Could you recast everything from the line containing "You are a GUI" down to the end of the listing as a Markdown table with columns n and Line, numbering each row and skipping blank lines? Leave the pictures out.

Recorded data
-.-.-

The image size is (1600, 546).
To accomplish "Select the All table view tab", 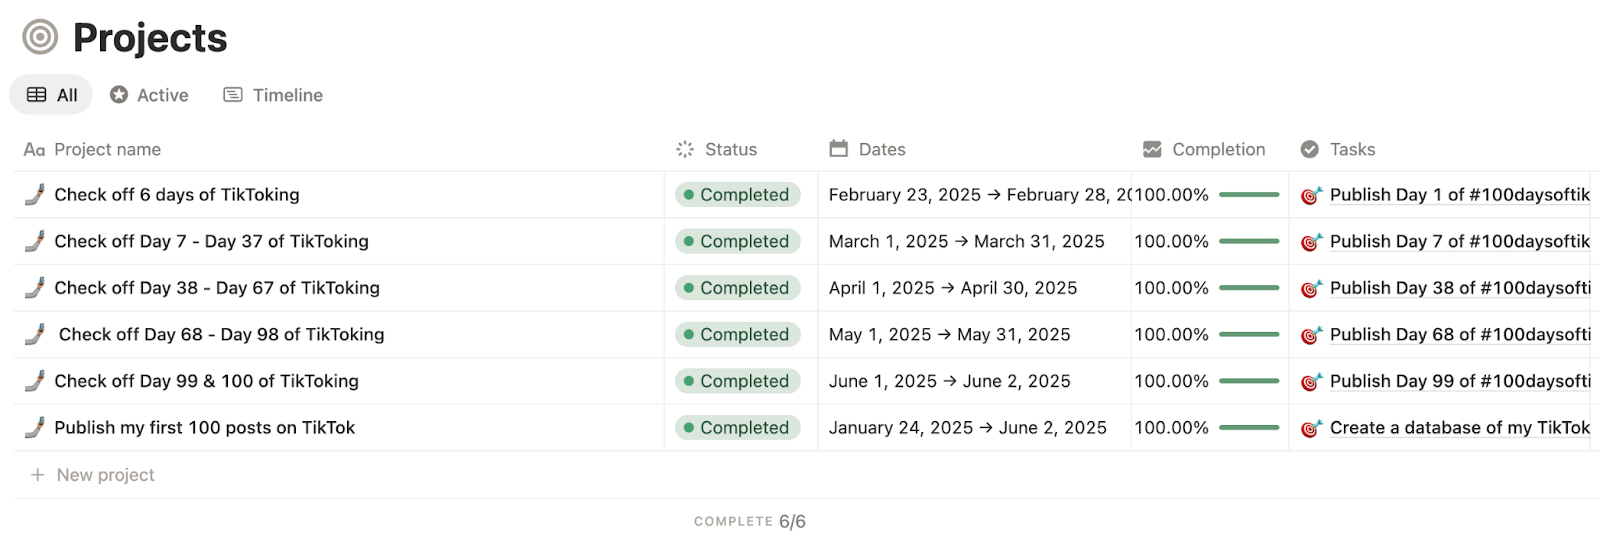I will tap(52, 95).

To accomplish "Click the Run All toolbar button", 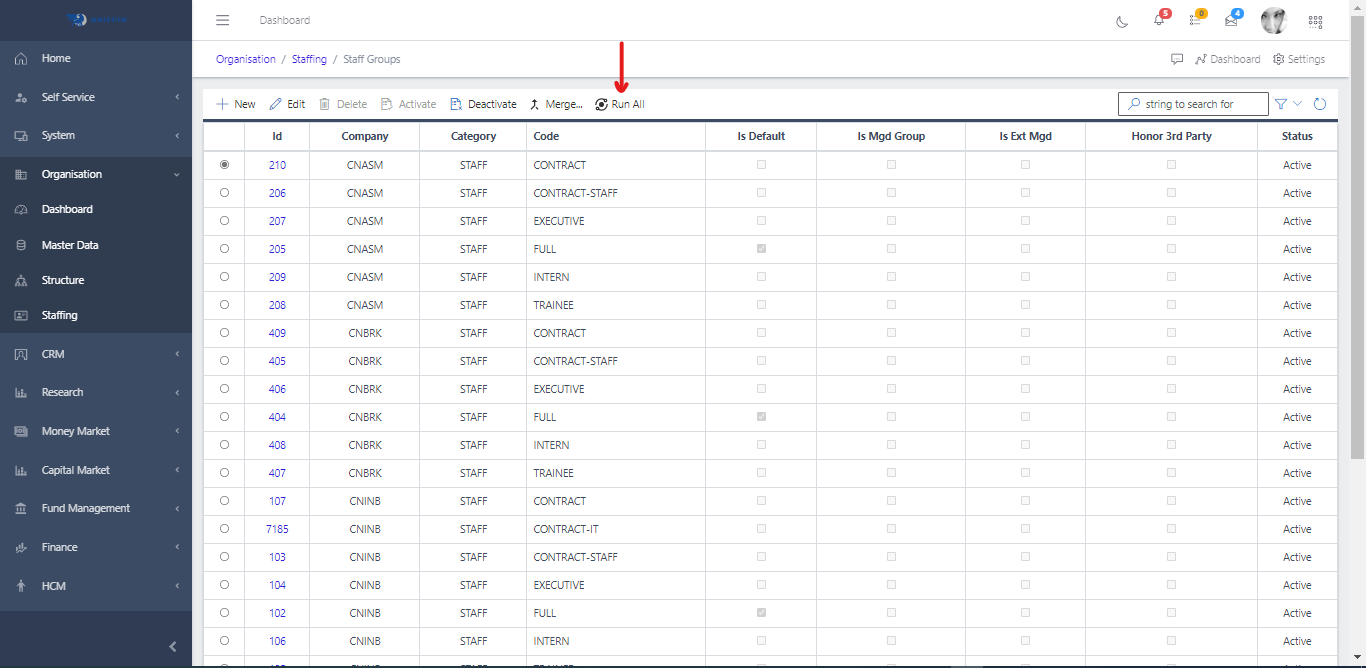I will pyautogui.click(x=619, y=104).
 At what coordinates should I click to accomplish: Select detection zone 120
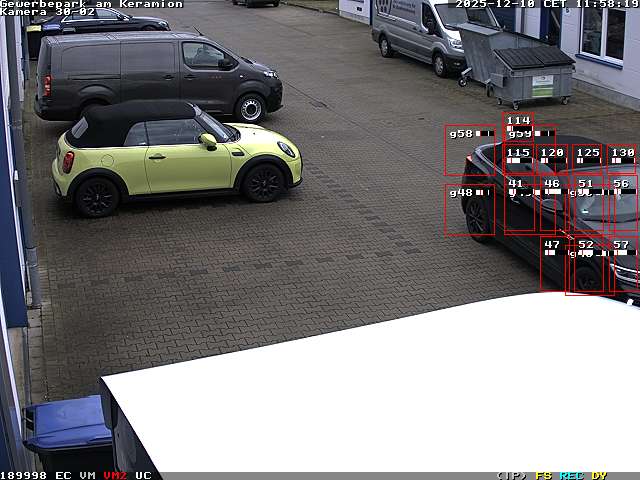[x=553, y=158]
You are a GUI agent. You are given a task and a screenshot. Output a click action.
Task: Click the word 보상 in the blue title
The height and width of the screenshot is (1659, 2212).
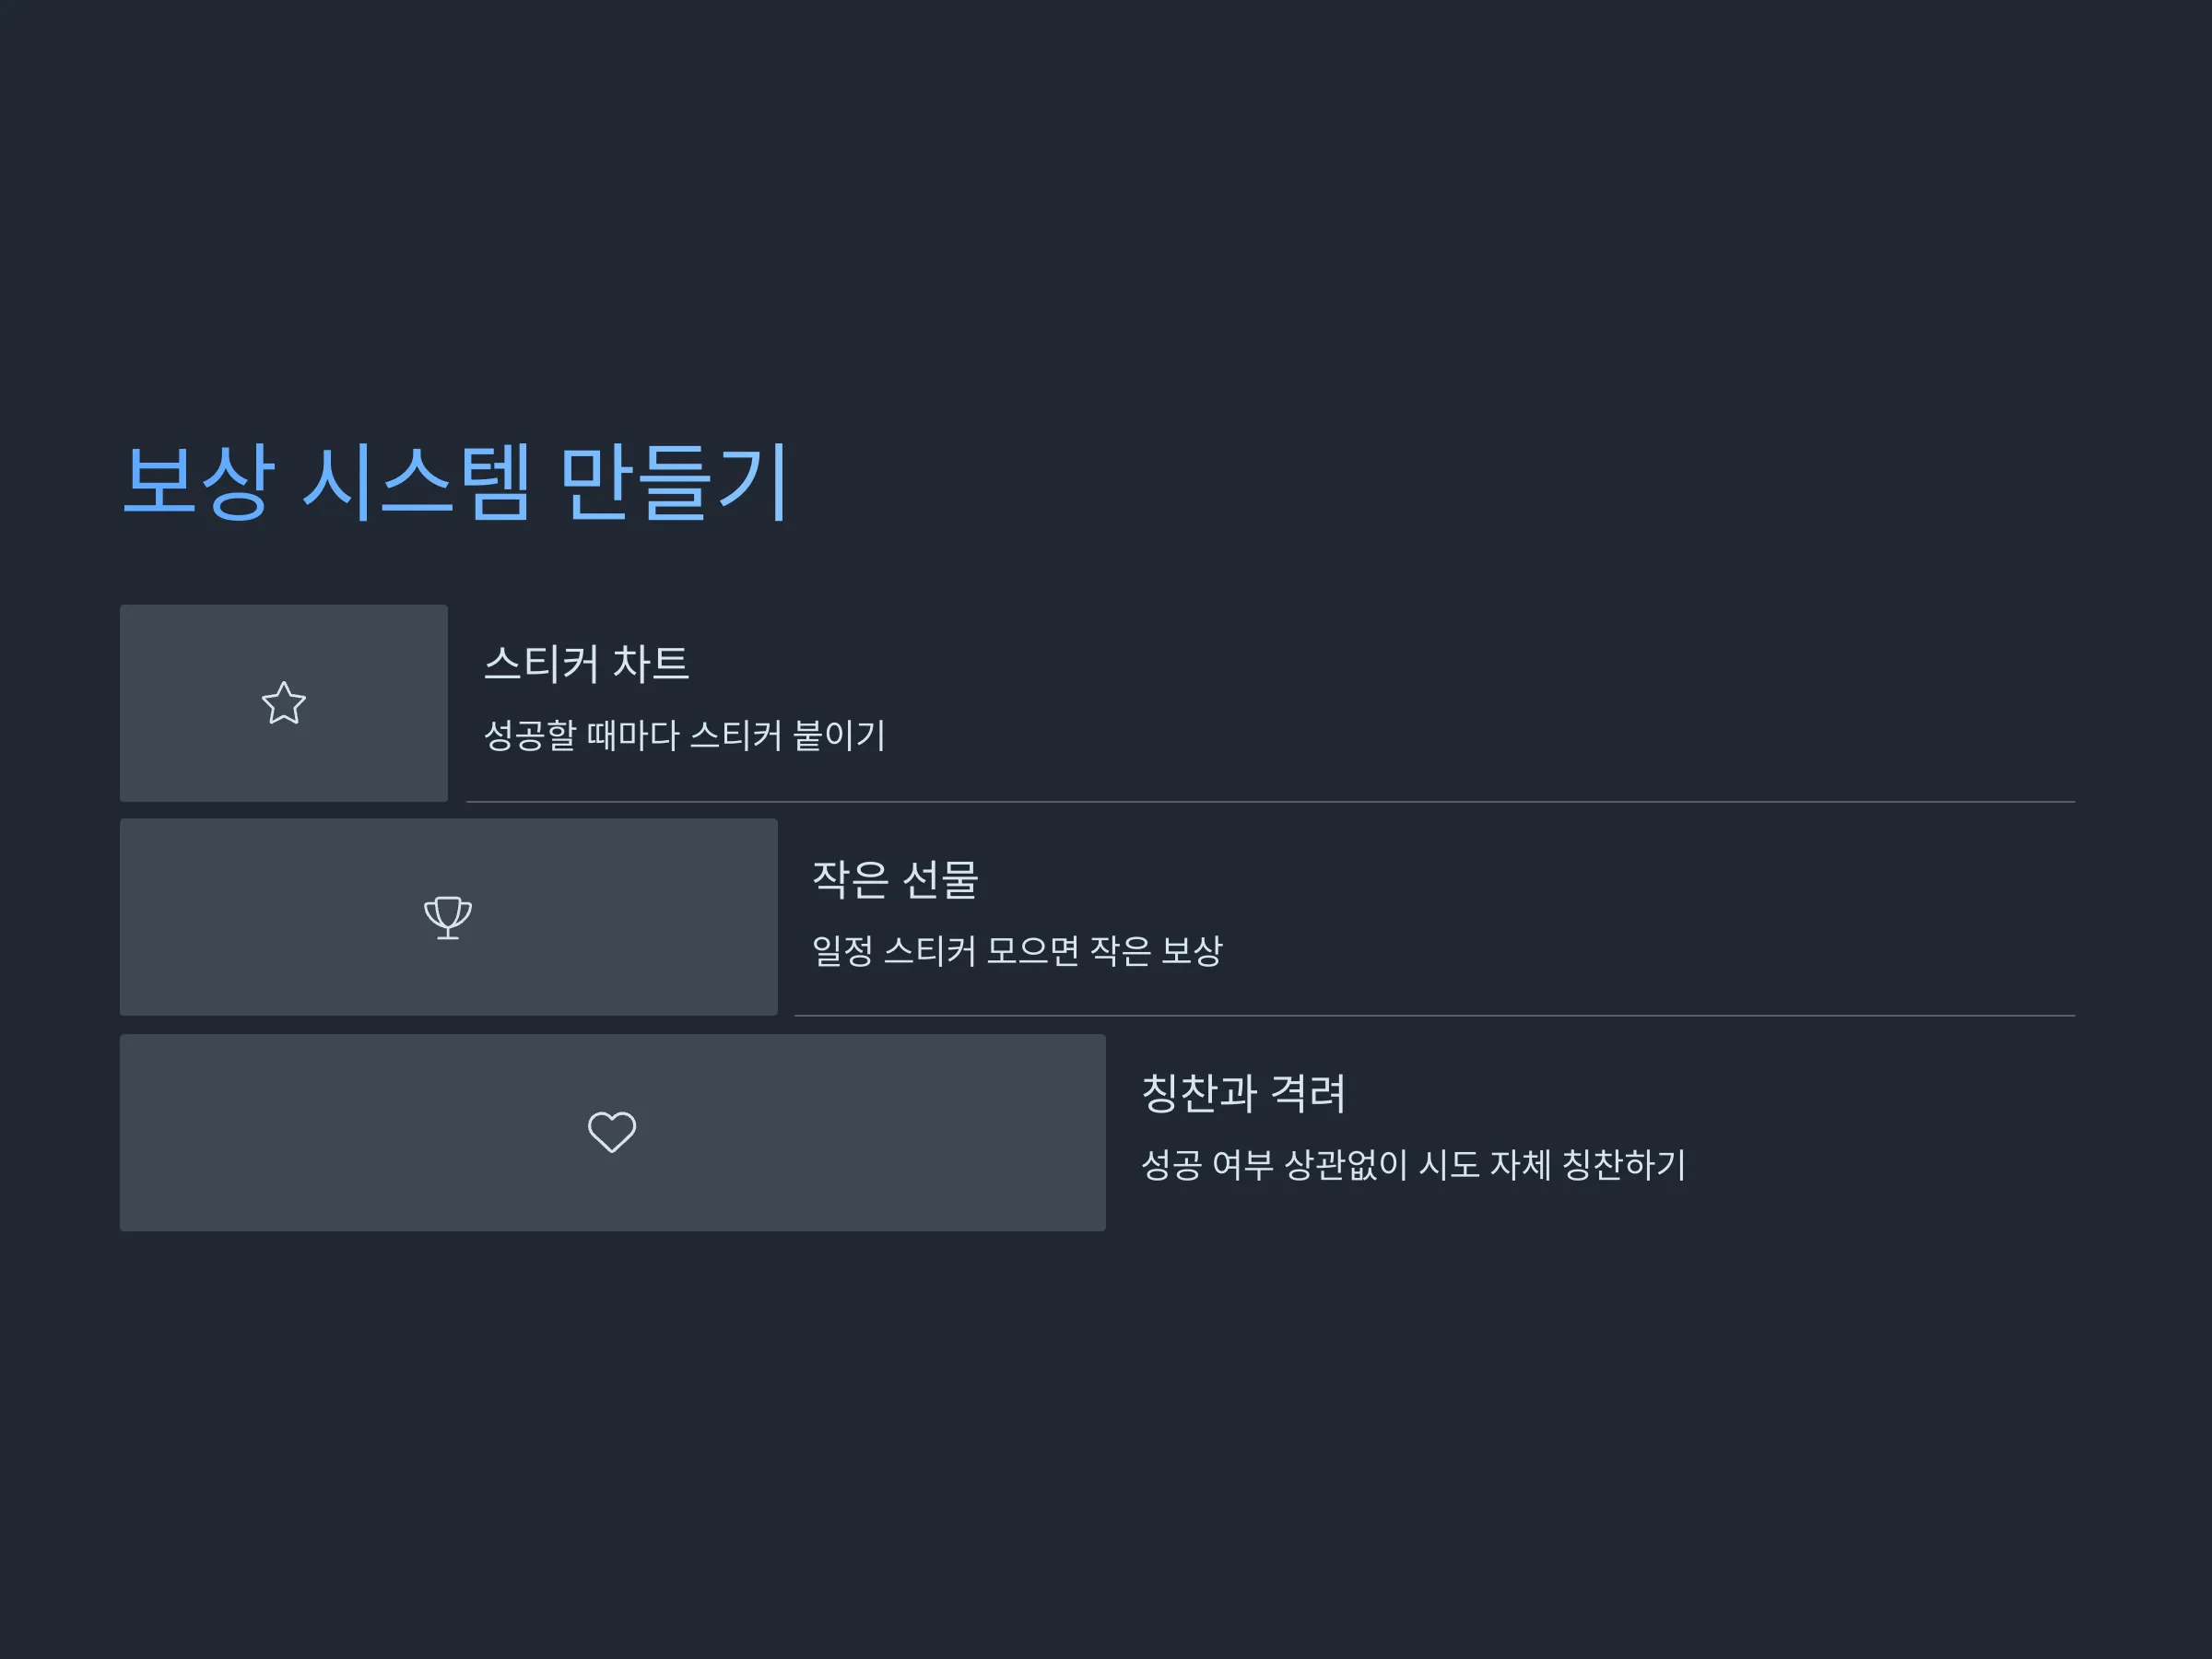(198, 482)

-.-.-

**The solution**
| n | Line |
|---|---|
| 1 | You are a GUI agent. You are given a task and a screenshot. Output a click action. |
| 2 | Task: Click the word 보상 in the blue title |
| 3 | The height and width of the screenshot is (1659, 2212). |
| 4 | (198, 482) |